EXERCISE DIRECTIONS:
Find each line below where the word "Click" occurs, and copy it.

AVAILABLE RECORDS:
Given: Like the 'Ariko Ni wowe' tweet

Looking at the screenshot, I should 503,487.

--

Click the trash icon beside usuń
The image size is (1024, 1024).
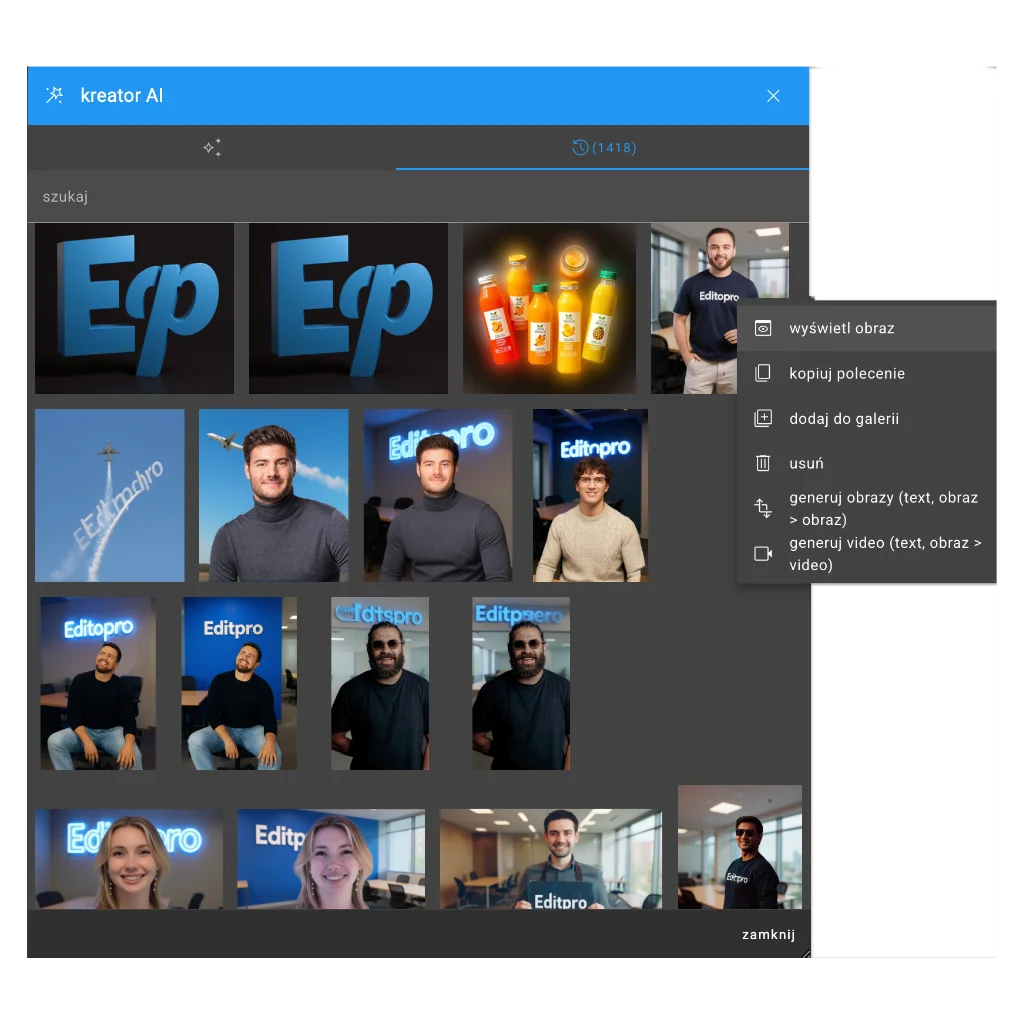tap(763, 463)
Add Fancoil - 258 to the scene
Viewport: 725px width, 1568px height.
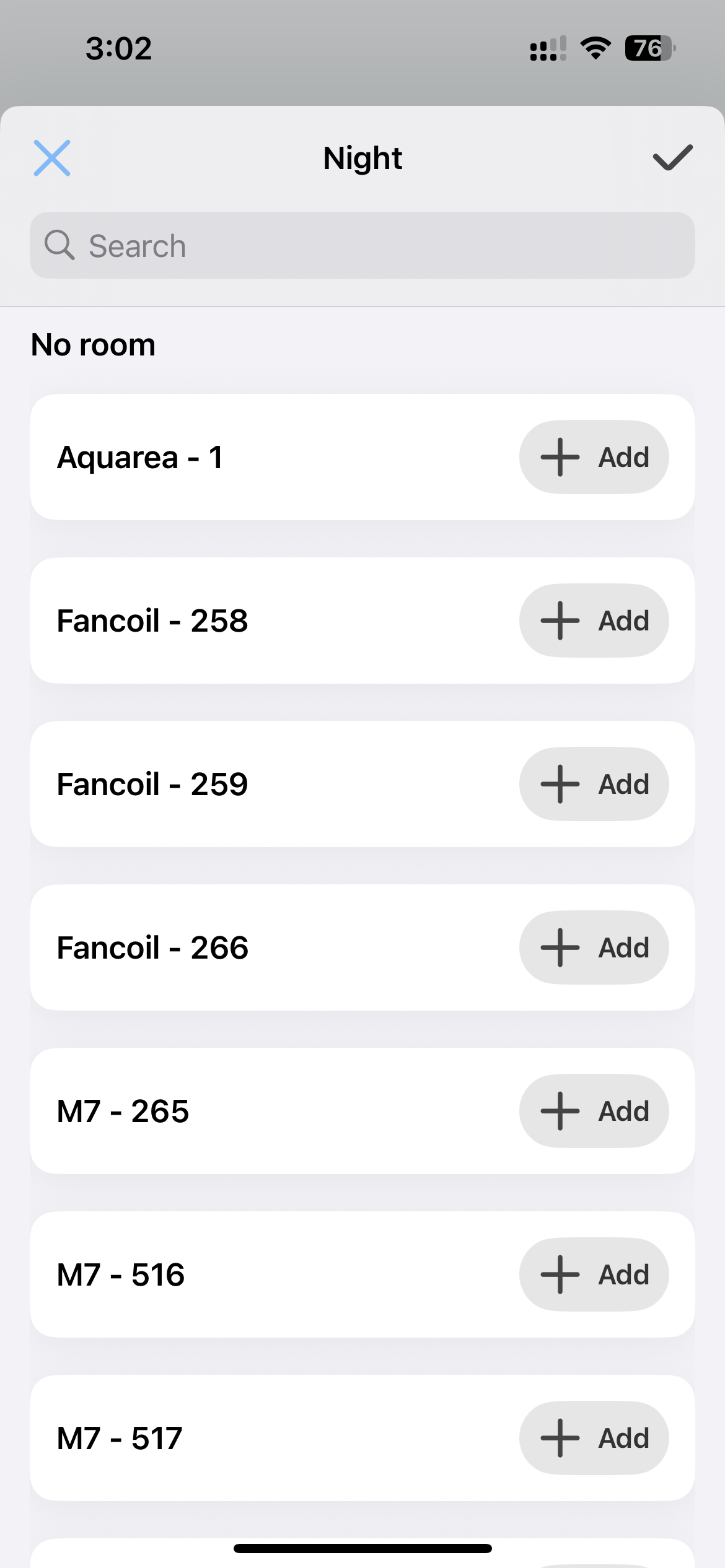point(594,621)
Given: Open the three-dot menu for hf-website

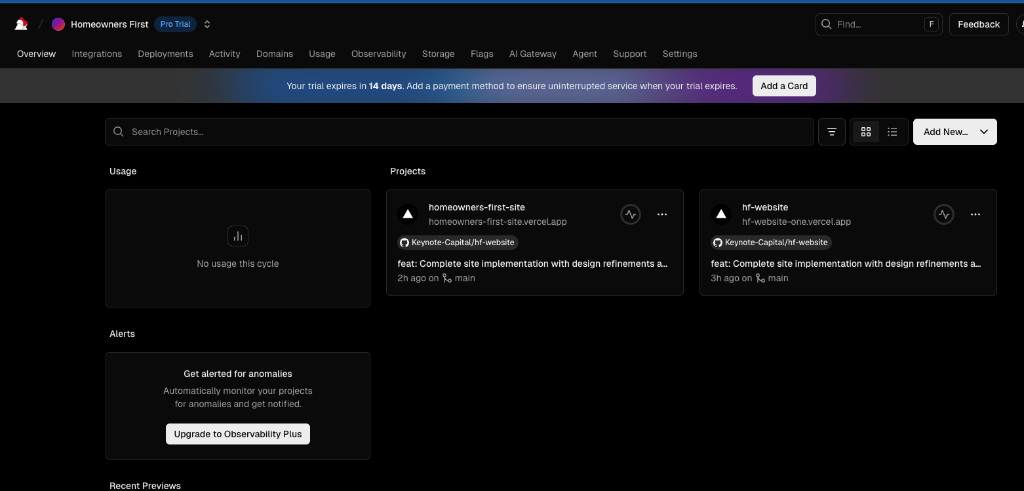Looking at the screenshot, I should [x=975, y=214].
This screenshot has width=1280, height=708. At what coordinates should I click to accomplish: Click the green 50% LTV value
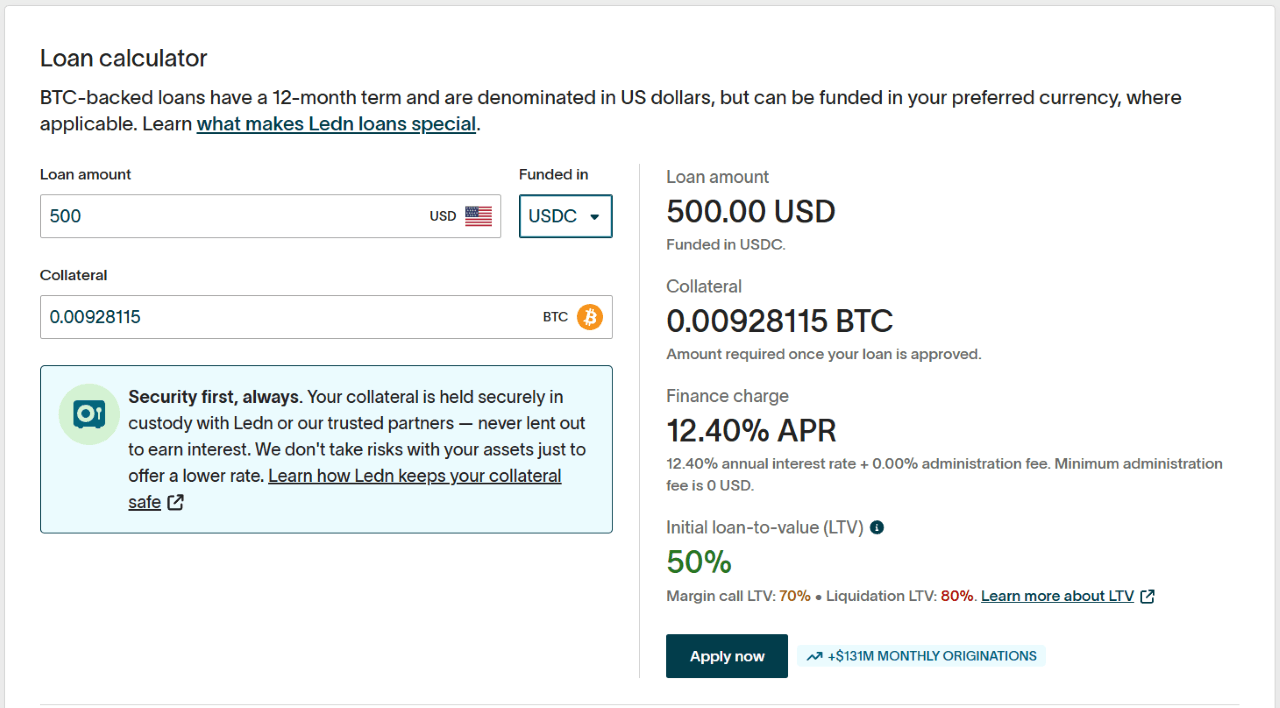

OUTPUT FOR THIS EXERCISE:
Click the trash icon beside usuń
This screenshot has width=1280, height=708. At what coordinates should I click to accomplish: Click the green 50% LTV value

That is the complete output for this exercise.